Specifically Nokia estimates that its first quarter operating margin for January through March was negative 3%, compared to an previously expected range of "around breakeven, ranging either above or below by approximately 2 percentage points." The company said it expects second quarter results to be similar or even lower.

In response, Nokia plans to boost investment in, and accelerate sales of, its new Lumia phones, running Microsoft's Windows Phone operating system and take "tactical pricing actions in the near term." It also will speed up planned cost cutting moves and promised to "pursue additional significant structural actions if and when necessary." None of these actions were fleshed out in any detail.

Though unwelcome, the Q-1 guidance change is not exactly a shock. The company, caught by surprise by the success of first Apple and then Google in the smartphone market, shifted last year from its own mobile operating system to Microsoft's Windows Phone. The first Nokia handsets, dubbed Lumia, running the new firmware appeared last year overseas, and Nokia just recently launched models for the American market, including the high-end, LTE Lumia 900.
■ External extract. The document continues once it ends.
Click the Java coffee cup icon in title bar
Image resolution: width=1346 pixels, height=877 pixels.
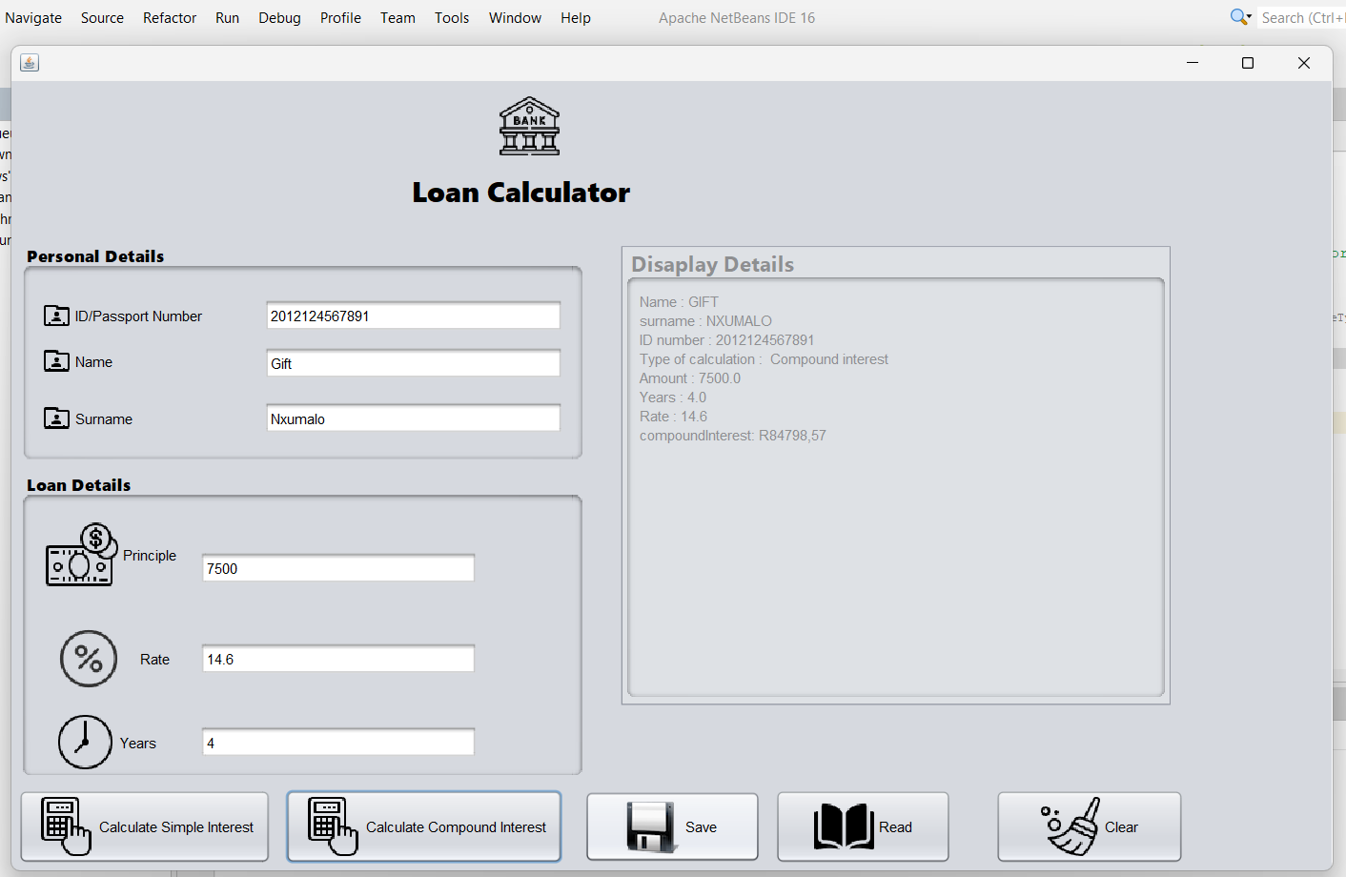pos(28,63)
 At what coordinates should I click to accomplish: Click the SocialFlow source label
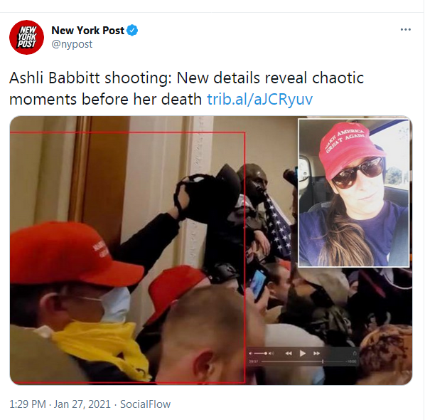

In January, Nokia reported a big end-of-year loss of $13.2 billion, a drop of 21% over the previous fiscal year, as its Symbian-based phone sales continued to drop, and the new Windows Phone handsets were just ramping up. At the time, Nokia said it had "sold well over 1 million Lumia devices to date." Nokia began selling Lumia phones in November 2011, so that figure is for a partial quarter.
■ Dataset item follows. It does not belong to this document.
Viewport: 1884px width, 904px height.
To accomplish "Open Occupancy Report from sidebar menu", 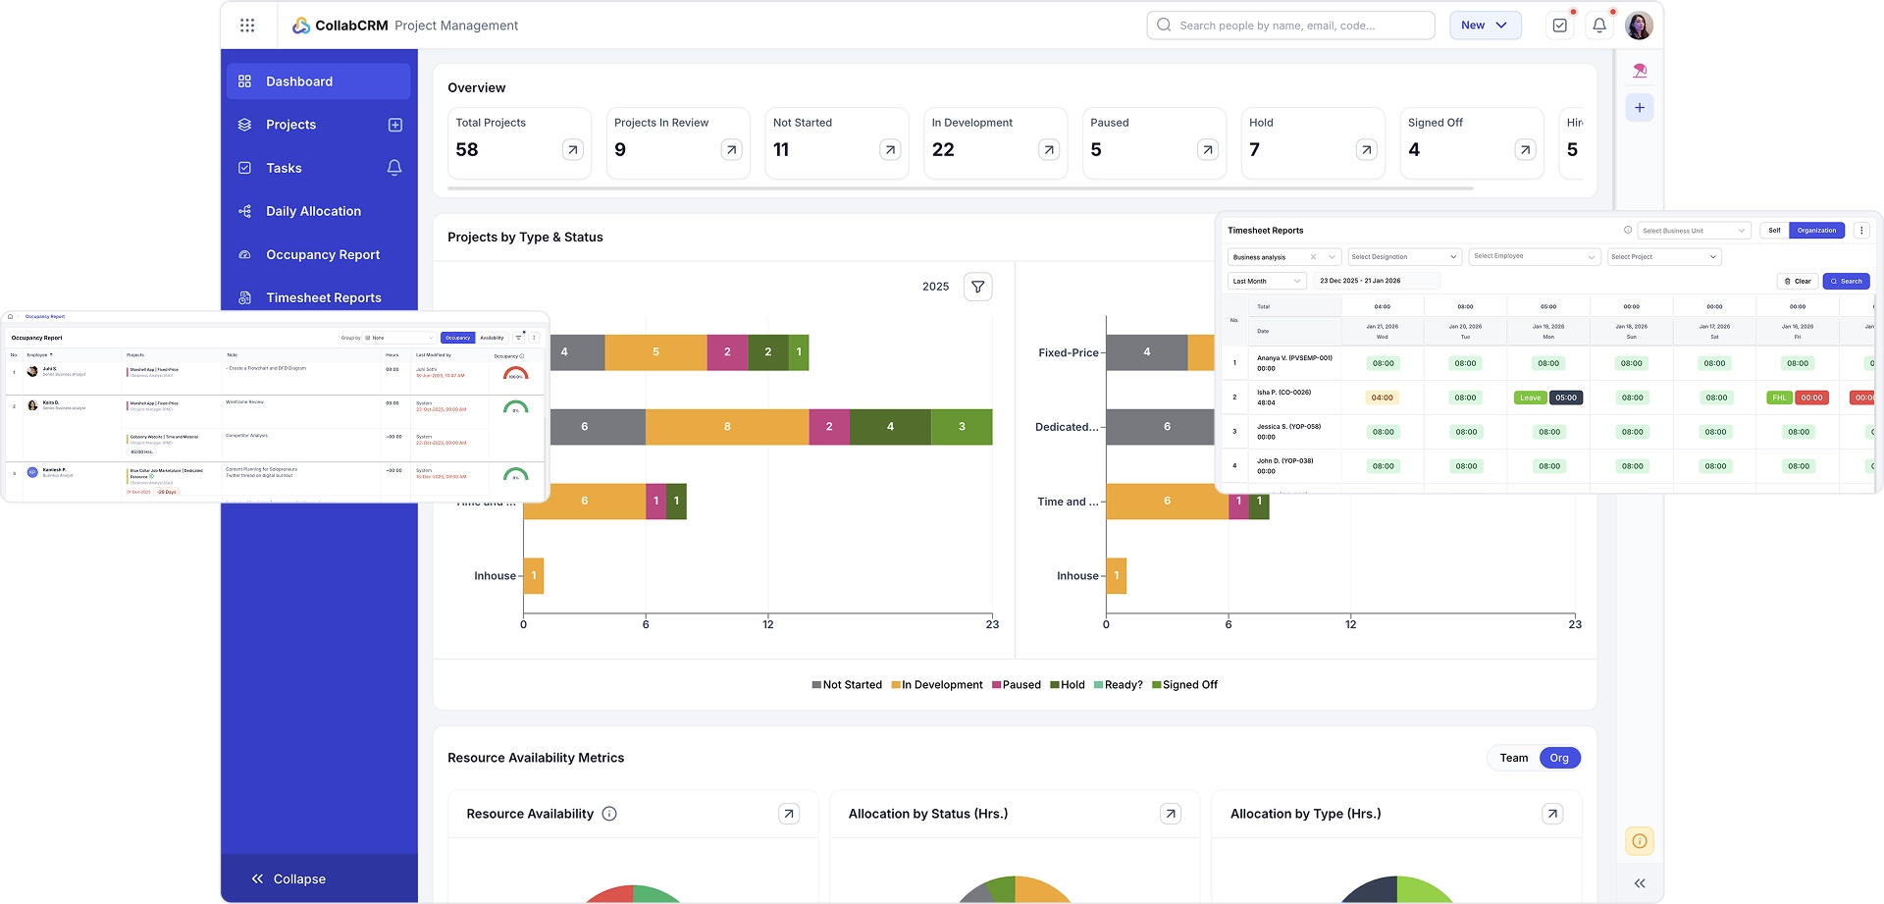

In announcing today's news, Nokia said it sold more than 2 million Lumia phones in the first quarter, and reported sequential growth of Lumia activations every month since sales began.

The same competitive pressures are behind the company's guidance for the second quarter: the continued success of phones running Apple's iOS and Google's Android firmware; the time needed to develop, introduce, and market new Nokia phones; and the "macroeconomic environment."

In other news, Nokia announced a version of its recently launched low-end Lumia 610, which is aimed at younger buyers, with a near field communications (NFC) chip to support NFC-based payment and ticketing applications. The technology has been certified for contactless payments with MasterCard PayPass and Visa's payWave.